That was my first intimation of just how tenuous was our connection to the mainland. It rang, but faintly. Still, I felt a surge of triumph when Lavinia answered on the first ring.

Lavinia is an old and dear friend. She looks like a Betty Crocker ad from the fifties. Many too-slick money dealers, to their chagrin, have been fooled by the gingham dresses and sweet rosebud mouth. Lavinia was once a top financial columnist for a New York newspaper, and she has a mind like a Sony microchip.

“I got right to work yesterday afternoon as soon as I got your message. And let me tell you, Henrie O, you …”

Her voice faded.

That set the pattern. We were barely within a transmission area. Snatches of information. Fadeaway. Information. Fadeaway.

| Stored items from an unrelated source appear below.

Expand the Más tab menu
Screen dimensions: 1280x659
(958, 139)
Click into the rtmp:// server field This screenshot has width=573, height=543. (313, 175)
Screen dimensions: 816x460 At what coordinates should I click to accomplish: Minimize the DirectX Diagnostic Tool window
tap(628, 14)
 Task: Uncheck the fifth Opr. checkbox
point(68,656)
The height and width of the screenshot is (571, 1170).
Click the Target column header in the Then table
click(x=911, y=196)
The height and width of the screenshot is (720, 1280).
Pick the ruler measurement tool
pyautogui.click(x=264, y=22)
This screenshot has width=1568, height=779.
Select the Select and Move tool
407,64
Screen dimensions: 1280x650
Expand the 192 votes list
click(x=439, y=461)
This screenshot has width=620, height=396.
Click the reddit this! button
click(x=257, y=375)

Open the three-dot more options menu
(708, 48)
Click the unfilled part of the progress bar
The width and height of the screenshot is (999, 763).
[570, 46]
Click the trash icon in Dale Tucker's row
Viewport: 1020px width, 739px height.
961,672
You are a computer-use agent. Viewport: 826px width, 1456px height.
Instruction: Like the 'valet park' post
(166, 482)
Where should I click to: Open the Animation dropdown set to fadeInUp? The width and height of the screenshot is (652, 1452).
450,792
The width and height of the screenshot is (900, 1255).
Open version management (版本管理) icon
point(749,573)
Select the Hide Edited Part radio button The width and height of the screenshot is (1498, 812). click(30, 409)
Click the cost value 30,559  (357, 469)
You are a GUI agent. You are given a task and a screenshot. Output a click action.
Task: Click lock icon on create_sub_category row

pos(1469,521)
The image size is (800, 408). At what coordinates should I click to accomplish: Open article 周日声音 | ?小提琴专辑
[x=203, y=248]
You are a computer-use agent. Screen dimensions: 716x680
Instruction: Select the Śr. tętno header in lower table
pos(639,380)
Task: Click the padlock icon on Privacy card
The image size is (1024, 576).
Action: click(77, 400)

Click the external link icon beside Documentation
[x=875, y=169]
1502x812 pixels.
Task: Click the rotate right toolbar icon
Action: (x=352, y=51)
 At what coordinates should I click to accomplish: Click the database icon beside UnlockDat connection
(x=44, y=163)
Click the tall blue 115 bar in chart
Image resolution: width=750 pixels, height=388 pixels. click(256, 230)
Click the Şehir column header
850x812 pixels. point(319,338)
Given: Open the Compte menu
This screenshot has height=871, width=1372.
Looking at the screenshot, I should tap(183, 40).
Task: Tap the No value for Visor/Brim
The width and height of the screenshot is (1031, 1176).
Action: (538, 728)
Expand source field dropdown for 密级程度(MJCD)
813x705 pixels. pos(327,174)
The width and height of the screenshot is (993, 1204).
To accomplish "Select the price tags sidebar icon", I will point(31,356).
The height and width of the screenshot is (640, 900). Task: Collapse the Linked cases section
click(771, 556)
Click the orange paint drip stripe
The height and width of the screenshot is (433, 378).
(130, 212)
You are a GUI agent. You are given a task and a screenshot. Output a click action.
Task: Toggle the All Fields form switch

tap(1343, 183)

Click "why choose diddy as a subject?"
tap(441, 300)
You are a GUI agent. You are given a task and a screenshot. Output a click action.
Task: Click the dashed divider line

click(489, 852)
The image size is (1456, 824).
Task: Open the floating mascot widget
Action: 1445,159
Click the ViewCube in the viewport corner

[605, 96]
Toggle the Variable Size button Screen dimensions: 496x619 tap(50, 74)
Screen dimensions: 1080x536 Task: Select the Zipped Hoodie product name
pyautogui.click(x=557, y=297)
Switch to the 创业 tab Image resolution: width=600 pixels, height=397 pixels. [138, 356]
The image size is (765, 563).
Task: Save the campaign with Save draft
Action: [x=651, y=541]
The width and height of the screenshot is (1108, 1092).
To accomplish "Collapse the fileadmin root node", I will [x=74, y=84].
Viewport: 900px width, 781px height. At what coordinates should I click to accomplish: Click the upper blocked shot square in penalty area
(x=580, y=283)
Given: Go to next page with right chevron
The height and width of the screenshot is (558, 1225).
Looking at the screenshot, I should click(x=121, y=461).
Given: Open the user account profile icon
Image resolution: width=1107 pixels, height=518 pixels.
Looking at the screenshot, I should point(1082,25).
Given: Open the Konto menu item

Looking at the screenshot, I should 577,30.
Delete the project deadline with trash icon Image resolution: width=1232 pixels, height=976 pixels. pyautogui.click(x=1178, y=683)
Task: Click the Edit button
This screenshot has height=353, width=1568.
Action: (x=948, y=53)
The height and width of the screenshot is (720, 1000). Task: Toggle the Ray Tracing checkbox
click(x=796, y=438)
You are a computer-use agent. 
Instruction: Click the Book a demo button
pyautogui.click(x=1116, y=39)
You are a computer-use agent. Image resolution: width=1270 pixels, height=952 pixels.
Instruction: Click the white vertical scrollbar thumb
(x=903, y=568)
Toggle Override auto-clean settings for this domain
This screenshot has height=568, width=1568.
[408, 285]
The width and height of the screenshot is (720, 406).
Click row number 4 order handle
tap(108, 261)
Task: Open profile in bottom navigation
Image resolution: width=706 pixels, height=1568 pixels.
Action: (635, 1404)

But when I hung up I knew a good deal more than when I started. What I’d learned was damned interesting. Now I wondered just what my function was to be. Perhaps the other guests didn’t matter. Perhaps Chase wanted me here to study documents.
Though if that was the case, he would have been smarter to invite someone with Lavinia’s skills. In any event, Lavinia’s information put a whole new face on my mission. But Lavinia’s parting, half-heard advice gave me even more food for thought: “
Keep a close …hurricane nearing Cuba … listen to wea … keep out … trouble
…”

Then the connection died.

At six minutes after five I knocked on the door to Chase’s study, turned the brass handle, and opened the door.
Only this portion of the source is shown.